Drug Law Reform Is Desperately Needed, Yet Berejiklian Refuses to See Reason
The Australian response to the COVID-19 pandemic for the most part has been successful and a very welcome change as science and public health advice is given its due prominence in such health policy decisions.
The need for greater investment and reform in the health, mental health and welfare sectors is also being met with a sensible realisation about how evidence can be used effectively.
It is just a pity that the exception to this rule continues to be drug policy. The NSW cabinet’s inability to even agree on some timid reform of our drug laws this week is just another example of government failure to heed the evidence.
The lack of support and logic in the decision-making on drug issues is reaching the heights of absurdity. This is headlined by the proposed adoption by some in NSW for the failed USA style conspiracy laws whereby those arrested get a better deal from prosecutors by informing on others.
This is what contributed to the explosion of people arrested and imprisoned for minor drug use offences in the USA – with many falsely accused.
In 2019 and 2020, the NSW Premier received two painstakingly researched and comprehensive arguments for change to our drug laws and policies from the Deputy Coroner and a Special Commissioner – the latter whom she personally appointed.
Despite all the evidence meticulously presented in the reports, a trial of pill testing – already successfully implemented in the ACT – could not be supported in NSW due to “lack of evidence”.
Yet, remarkably and simultaneously, NSW introduced amnesty bins with very little evidence to support their introduction.
Recent research demonstrates widespread public support for pill testing, but we see little movement despite the science, the evidence and support demanding its introduction.

Excerpts from a dataset:
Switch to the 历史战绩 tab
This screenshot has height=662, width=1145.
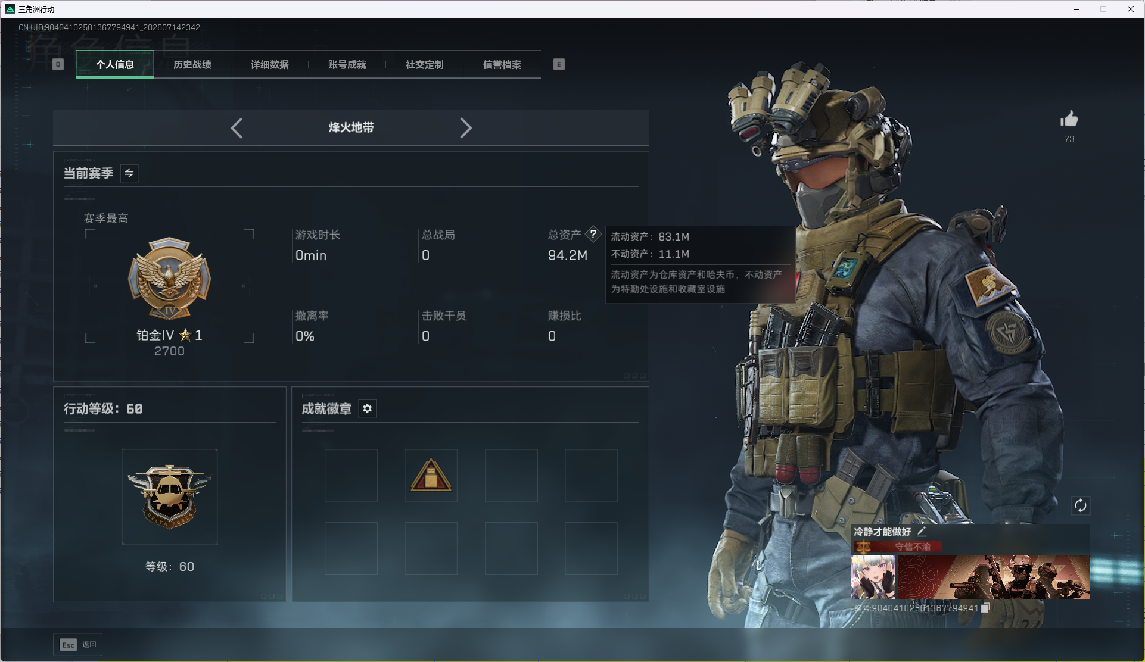(x=192, y=64)
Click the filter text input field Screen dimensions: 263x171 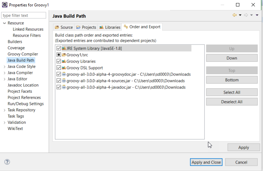tap(24, 16)
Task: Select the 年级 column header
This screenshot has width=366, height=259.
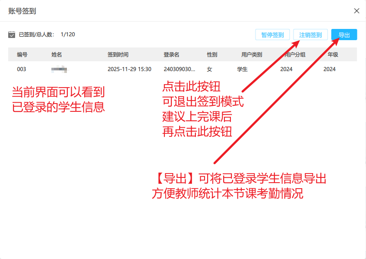Action: [x=333, y=55]
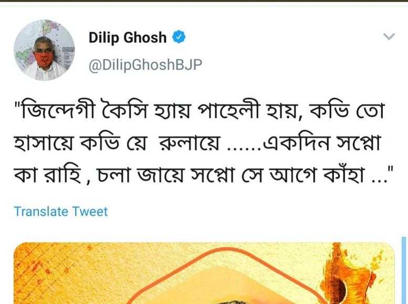Click the dark bar above the tweet
The height and width of the screenshot is (304, 408).
[x=204, y=1]
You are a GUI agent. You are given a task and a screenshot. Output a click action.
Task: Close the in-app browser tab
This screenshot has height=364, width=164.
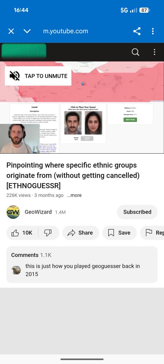coord(11,31)
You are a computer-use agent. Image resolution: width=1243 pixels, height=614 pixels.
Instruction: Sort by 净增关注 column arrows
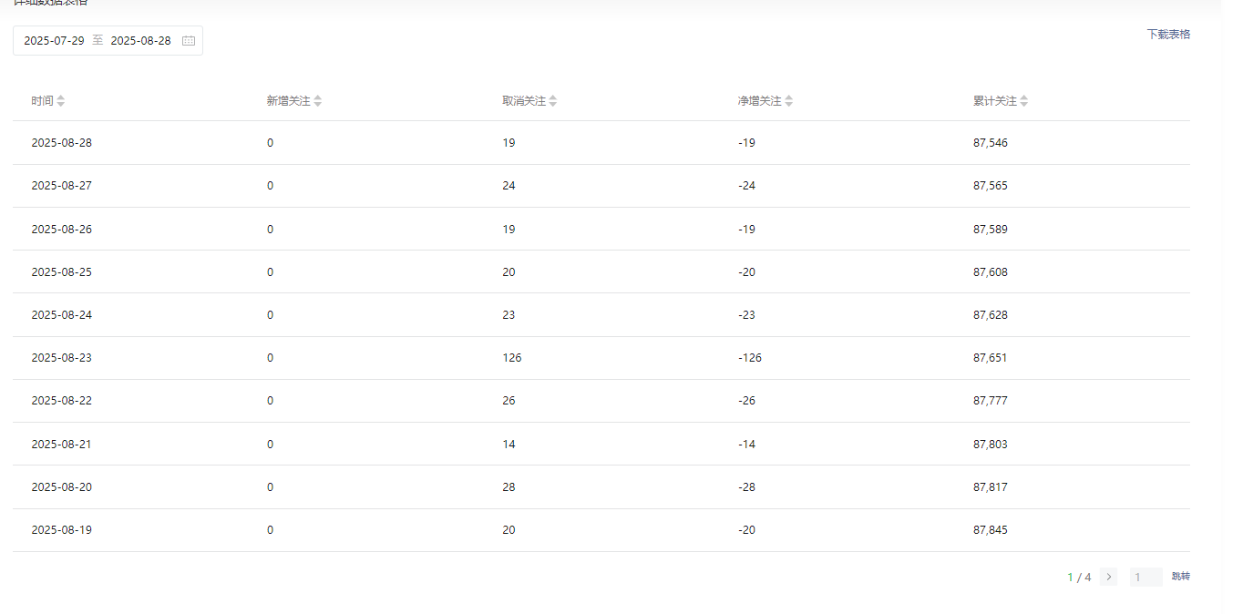[x=789, y=101]
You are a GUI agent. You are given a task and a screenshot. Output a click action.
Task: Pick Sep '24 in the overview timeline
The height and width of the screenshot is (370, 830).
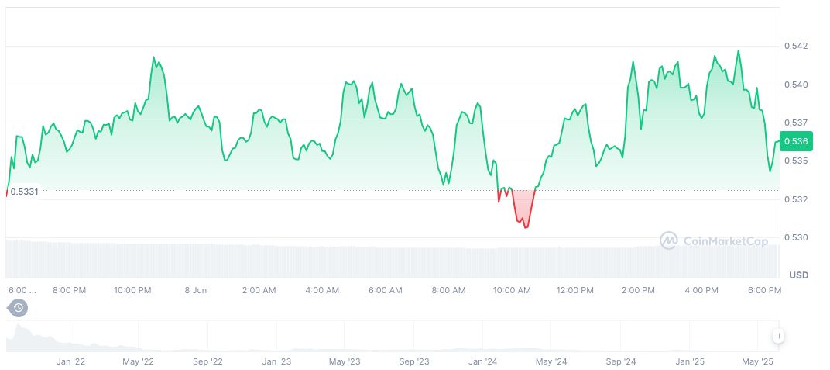[620, 361]
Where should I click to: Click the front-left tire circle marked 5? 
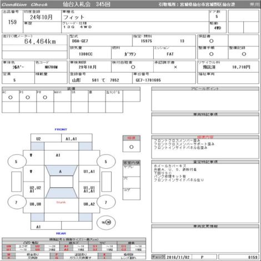point(17,162)
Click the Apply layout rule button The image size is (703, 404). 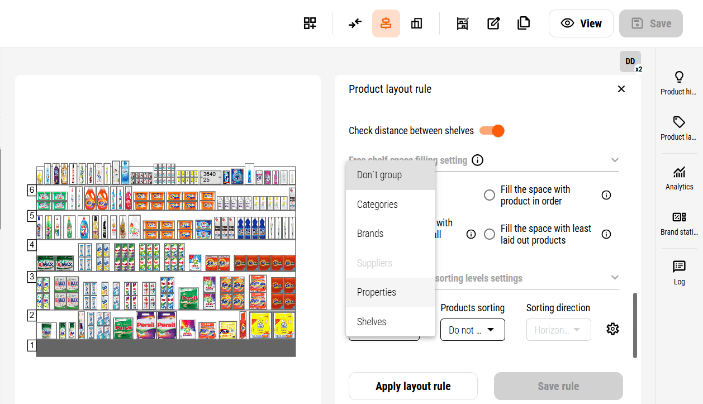[413, 386]
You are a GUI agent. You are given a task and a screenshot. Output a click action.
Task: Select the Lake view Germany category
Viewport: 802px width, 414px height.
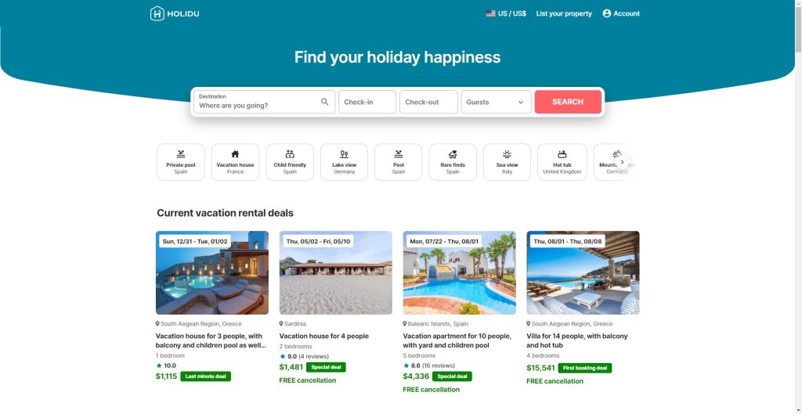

Questions:
[1] According to the article on NSW drug law reform, what did NSW introduce with very little evidence to support it?
[2] Go on with the article on NSW drug law reform from the point where it stops.

Responses by task:
[1] Amnesty bins.

[2]
The recent federal budget provided no further assistance to an alcohol and other drug (AOD) sector reeling under the pressure of increased demand for services associated with increasing levels of drug use in the community.
The Qatar invasive strip searches are widely denounced as a horrendous breach of human rights, yet the same strip searches being conducted routinely on young women and men at music festivals, at train stations or on the street are viewed as good and necessary police work in the name of the “war on drugs”. So much so, it seems that the expansion of these powers is justifiable.
Australia’s health system is lauded across the world. Especially our Pharmaceutical Benefit Scheme, which works to keep medicines affordable.
Yet, remarkably, this same system specifically excludes those receiving medicines to treat issues associated with opioid use, such as heroin, who are left to pay out of pocket costs that patients on other PBS listed medicines are not required to pay.
Decades of lobbying for the discriminatory policy to end has too often been met with a wringing of hands and defences of how its reversal is “very complex”. But, surely, 20 years is enough time to resolve such an extraordinarily damaging policy that makes seeking treatment for drug dependence unaffordable for many.
The international evidence base is even stronger for heroin prescription programs with many well-documented benefits in relation to both health and social outcomes, yet the program remains a no-go for governments terrified of being labelled as “soft on drugs”.
And meanwhile, the truly terrifying reality of increasing overdose rates runs largely unchecked within the Australian community.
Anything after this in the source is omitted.